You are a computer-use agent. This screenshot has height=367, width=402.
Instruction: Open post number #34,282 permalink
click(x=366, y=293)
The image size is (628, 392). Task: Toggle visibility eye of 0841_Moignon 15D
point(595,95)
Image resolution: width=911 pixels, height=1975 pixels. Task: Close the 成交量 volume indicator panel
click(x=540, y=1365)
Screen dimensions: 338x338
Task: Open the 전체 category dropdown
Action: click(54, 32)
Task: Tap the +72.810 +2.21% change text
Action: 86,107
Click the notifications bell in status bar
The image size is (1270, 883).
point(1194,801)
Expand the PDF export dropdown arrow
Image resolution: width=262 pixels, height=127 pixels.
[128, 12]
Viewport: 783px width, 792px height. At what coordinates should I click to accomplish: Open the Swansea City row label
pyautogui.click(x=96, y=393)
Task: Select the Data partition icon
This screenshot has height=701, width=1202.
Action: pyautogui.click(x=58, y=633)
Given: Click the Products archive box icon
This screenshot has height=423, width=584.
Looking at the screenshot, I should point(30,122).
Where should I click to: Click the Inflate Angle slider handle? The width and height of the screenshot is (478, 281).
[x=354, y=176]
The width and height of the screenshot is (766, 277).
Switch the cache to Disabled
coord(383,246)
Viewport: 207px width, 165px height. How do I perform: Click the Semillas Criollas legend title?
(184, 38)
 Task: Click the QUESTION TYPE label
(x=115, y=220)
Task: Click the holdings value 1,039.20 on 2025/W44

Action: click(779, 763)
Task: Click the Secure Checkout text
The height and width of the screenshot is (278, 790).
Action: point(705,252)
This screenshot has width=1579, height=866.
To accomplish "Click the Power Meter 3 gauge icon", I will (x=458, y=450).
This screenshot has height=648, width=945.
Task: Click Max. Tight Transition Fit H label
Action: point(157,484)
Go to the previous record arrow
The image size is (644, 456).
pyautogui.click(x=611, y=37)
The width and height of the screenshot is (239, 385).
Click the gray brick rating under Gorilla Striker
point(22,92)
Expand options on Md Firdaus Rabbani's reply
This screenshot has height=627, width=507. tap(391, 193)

--------------------------------

(WORK INSTRUCTION):
When you reach the end of the records, set them all down again exactly.

(COMPLETED TASK):
You are a computer-use agent. This screenshot has height=367, width=402.
Instruction: Open post number #34,282 permalink
click(x=366, y=293)
The image size is (628, 392). Task: Toggle visibility eye of 0841_Moignon 15D
point(595,95)
Image resolution: width=911 pixels, height=1975 pixels. Task: Close the 成交量 volume indicator panel
click(x=540, y=1365)
Screen dimensions: 338x338
Task: Open the 전체 category dropdown
Action: click(54, 32)
Task: Tap the +72.810 +2.21% change text
Action: 86,107
Click the notifications bell in status bar
The image size is (1270, 883).
point(1194,801)
Expand the PDF export dropdown arrow
Image resolution: width=262 pixels, height=127 pixels.
[128, 12]
Viewport: 783px width, 792px height. At what coordinates should I click to accomplish: Open the Swansea City row label
pyautogui.click(x=96, y=393)
Task: Select the Data partition icon
This screenshot has height=701, width=1202.
Action: pyautogui.click(x=58, y=633)
Given: Click the Products archive box icon
This screenshot has height=423, width=584.
Looking at the screenshot, I should point(30,122).
Where should I click to: Click the Inflate Angle slider handle? The width and height of the screenshot is (478, 281).
[x=354, y=176]
The width and height of the screenshot is (766, 277).
Switch the cache to Disabled
coord(383,246)
Viewport: 207px width, 165px height. How do I perform: Click the Semillas Criollas legend title?
(184, 38)
 Task: Click the QUESTION TYPE label
(x=115, y=220)
Task: Click the holdings value 1,039.20 on 2025/W44

Action: click(779, 763)
Task: Click the Secure Checkout text
The height and width of the screenshot is (278, 790).
Action: point(705,252)
This screenshot has width=1579, height=866.
To accomplish "Click the Power Meter 3 gauge icon", I will (x=458, y=450).
This screenshot has height=648, width=945.
Task: Click Max. Tight Transition Fit H label
Action: point(157,484)
Go to the previous record arrow
The image size is (644, 456).
pyautogui.click(x=611, y=37)
The width and height of the screenshot is (239, 385).
Click the gray brick rating under Gorilla Striker
point(22,92)
Expand options on Md Firdaus Rabbani's reply
This screenshot has height=627, width=507. tap(391, 193)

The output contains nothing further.